Example1:- Let’s say you have a lot of photos or images. We need to find whether particular photo contains human face or not. Here there is a pattern that we need to find human across all the photos. Can we solve this problem through mathematical equations? So, it’s very difficult. SImply we can take this lot of data and we can feed this data to the algorithm as a training data. Which means training the machine using this data. After this training, we will get some mathematical equations based on the patterns that we got from training. But humans can’t write this logic as their own. So Definitely, this is a machine learning problem. Here machine will automatically form a rule based on training data. That rule is nothing but to detect whether the photo contains human face or not.

Q22). How do we know which machine learning algorithm is better for us to solve our problem?

If we are concerning about accuracy then one can test with different algorithms and cross-validate them to know whether you are getting good accuracy or not. Let us suppose When your problem having some small training dataset we need to use models which having low variance and high bias. Or else When your problem having large training dataset we need to use models which having high variance and low bias. If we follow these things we will easily get o know which algorithm is better to solve your machine learning algorithm.

Q23). How is ML different from artificial intelligence?

AI is a way to make computer to think. Whereas ML is an application of AI which provides ability for computer to learn from experiences.

Q24). Differentiate between statistics and ML?

Stats are used to find the relationship between relevant data, but ML depend on data without any statistical influence. Stats derive to a conclusion on the basis of evidence and reasoning of data, whereas ML is used to optimize the data.

Q25). What are neural networks?

Neural network models are used to process the data, these are derived functions based on biological neurons, which are found in human brains.
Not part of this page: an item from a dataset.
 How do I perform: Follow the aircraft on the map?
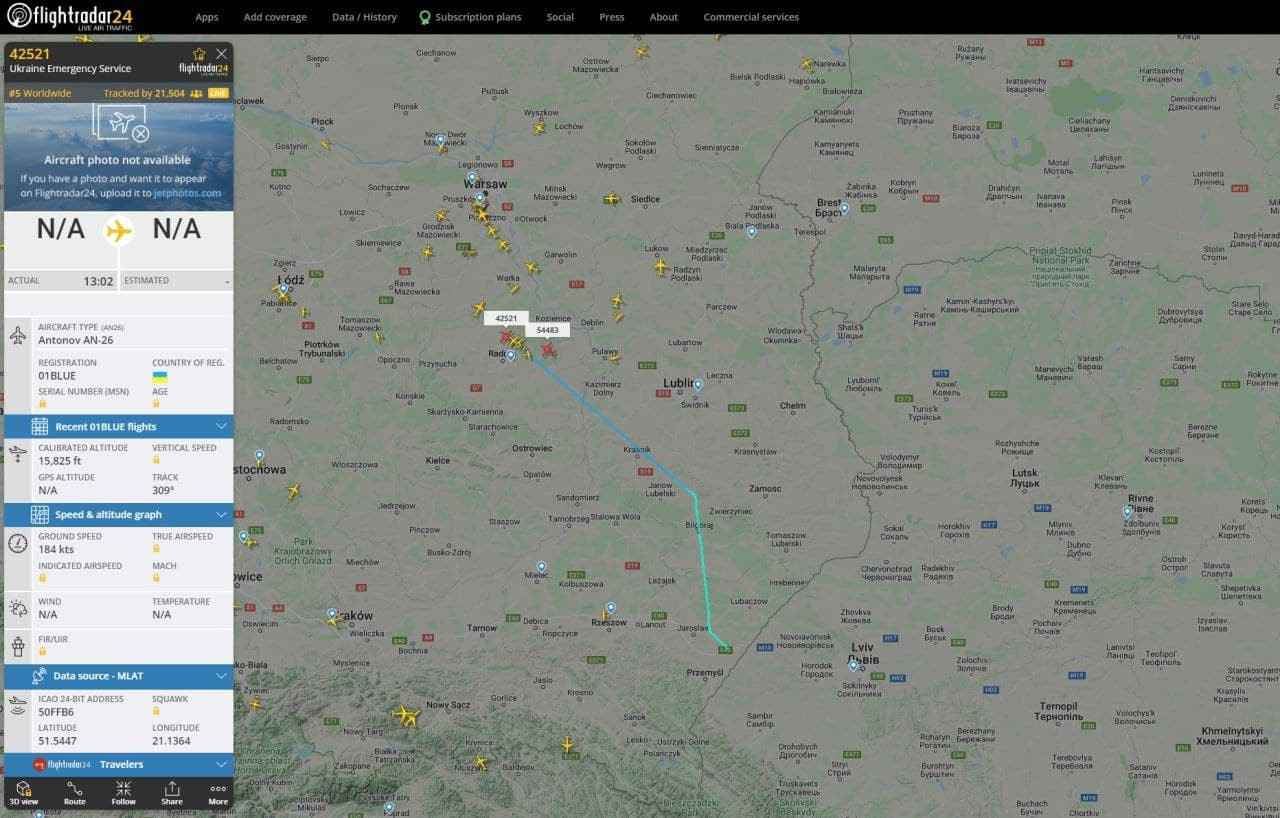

As ML duty to find the patterns from the data, this neural network models helps to find the patterns from complex data.

Q26). What is Normal Distribution?

When we have distributed the data in a graph, if the shape looks like ‘bell curve’ with a mean value at center, then this will be called as Normal Distribution. This is widely used distribution in statistics.

Q27). What is Standard Normal Distribution?

This is same as the normal distribution, but with a average of ‘0’ and SD is equal to ‘1.

Q28). Reasons for using Regression?

Regression is powerful. It’s versatile because it can be used for all kinds of data, including non-linear relationships. In fact, regression can be really thought of as the first crossover hit from machine learning that has gained wide acceptance in everyday life.

Q29). What is Residual?

The residuals of a regression are the difference between the actual and the fitted values of the dependent variable. If the regression was a perfect fit, the residuals would all be equal to 0.

Q30). Give some examples of Machine Learning Scenarios?

Detecting credit card fraud : Suppose you have some number of credit card customers who are supplying their credit cards to some payment application. The challenge is to work out which of those transactions the application should reject, because they’re likely fraudulent.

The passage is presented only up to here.